Hillary Clinton famously changed her mind on the Trans-Pacific Partnership last October, coming out against an international trade deal negotiated by President Barack Obama even after she championed the accord as his secretary of state.

Given that Clinton historically supported free trade, this reversal was seen as outreach to progressives — a political move toward left-wing Democrats who would back Bernie Sanders in the presidential primary.

Here’s what’s a little weird about that, though: According to Pew Research Center polling published Thursday, fully 55 percent of registered voters who support Clinton — a solid majority — say TPP would be a good thing for the United States.

Just 24 percent, by contrast, say it’d be bad.

More broadly, a solid 59 percent of Clinton backers say free trade agreements have been good for America, compared to just 32 percent who say they’ve been bad.

In other words, Clinton’s leftward shift on trade might — might — have helped stave off Sanders, but it put her out of sync with most of her core constituency.

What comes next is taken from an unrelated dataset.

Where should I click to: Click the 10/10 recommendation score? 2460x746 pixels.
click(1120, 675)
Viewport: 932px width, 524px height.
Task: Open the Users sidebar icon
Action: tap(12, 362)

And yet, she’s obviously banking that it won’t matter.

Democratic support for TPP isn’t nearly as passionate or organized as Democratic opposition, and Clinton probably doesn’t fear the consequences of advocating against it.

In fact, she may see her new stance as a general election winner, considering most Americans now believe international trade deals “are mostly harmful because they send U.S. jobs overseas and drive down wages,” according to a June study from the Brookings Institution and PRRI.

It’s also safe to assume the Democratic nominee has followed the dramatic transformation of Republican politics on the issue — manifested by presidential nominee Donald Trump — as the Obama era has seen the GOP go from a meager 31 percent opposition to free trade deals to a stunning 61 percent.

If there’s a moral to this story, it’s that President Obama had better hope he can get TPP implementation through Congress in the lame-duck session after the election. Both of his potential successors are now firmly against it, and neither seems to have incentive for a change of heart.